El Sumo Sacerdote terrenal debe entrar cada año en el Lugar Santísimo con sangre de sacrificio, obtenida de un animal sacrificado. Si se le exigiera a Cristo que repitiera Su ofrenda, Su muerte no habría sido un evento solitario, sino uno que a menudo tuvo que ser recreado para expiar el pecado de cada época sucesiva. Tal como está, murió una sola vez; cuando la historia del mundo estaba a punto de concluir, apareció en la tierra y, mediante la ofrenda de sí mismo, hizo la expiación completa por todos los pecados acumulados de la humanidad ( Hebreos 9:25 f.

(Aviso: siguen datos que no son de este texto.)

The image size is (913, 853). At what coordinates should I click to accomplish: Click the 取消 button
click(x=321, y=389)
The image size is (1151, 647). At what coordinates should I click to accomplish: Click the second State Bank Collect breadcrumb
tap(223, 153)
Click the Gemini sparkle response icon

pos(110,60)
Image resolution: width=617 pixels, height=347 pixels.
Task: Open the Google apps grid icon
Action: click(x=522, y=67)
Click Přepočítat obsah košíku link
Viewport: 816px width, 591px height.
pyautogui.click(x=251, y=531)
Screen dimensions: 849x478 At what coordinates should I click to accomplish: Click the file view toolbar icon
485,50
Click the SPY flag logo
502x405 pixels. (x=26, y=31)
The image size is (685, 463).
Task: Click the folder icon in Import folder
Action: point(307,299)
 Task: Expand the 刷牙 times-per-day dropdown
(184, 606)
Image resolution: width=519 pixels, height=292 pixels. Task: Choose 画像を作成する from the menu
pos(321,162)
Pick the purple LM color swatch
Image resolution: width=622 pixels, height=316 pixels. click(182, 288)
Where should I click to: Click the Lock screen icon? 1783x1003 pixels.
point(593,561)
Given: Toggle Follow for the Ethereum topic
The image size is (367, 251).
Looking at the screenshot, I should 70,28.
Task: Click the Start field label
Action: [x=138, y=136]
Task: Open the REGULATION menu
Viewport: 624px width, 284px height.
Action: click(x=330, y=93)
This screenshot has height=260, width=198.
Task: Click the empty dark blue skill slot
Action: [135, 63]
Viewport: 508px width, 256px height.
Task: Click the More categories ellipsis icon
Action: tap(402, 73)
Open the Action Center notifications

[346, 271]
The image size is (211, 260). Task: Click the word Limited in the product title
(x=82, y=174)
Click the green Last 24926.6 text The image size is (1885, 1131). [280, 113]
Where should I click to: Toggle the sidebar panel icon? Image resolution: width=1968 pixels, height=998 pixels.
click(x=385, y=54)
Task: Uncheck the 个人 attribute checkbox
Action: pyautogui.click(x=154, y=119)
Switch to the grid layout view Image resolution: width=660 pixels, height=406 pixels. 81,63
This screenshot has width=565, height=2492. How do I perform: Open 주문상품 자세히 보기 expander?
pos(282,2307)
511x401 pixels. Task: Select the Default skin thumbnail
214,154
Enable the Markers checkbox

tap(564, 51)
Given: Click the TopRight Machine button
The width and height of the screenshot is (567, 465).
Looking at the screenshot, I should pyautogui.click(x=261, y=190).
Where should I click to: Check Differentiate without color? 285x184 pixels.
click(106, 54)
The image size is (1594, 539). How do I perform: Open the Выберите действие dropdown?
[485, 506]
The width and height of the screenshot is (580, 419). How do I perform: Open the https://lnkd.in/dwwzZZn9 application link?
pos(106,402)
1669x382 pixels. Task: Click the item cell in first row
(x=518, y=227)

). Esta finalidad de la muerte de Cristo se ilustra ( Hebreos 9:27 sig.) Por lo que sucede en el caso de todo ser humano. Un hombre muere una sola vez y luego espera el juicio sobre sus hechos. Por tanto, con la muerte de Cristo, su obra redentora terminó definitivamente. Su próxima aparición en la tierra no hará referencia a la obra de expiación, sino que tendrá como único propósito la recepción en la vida eterna de aquellos a quienes Él ha redimido.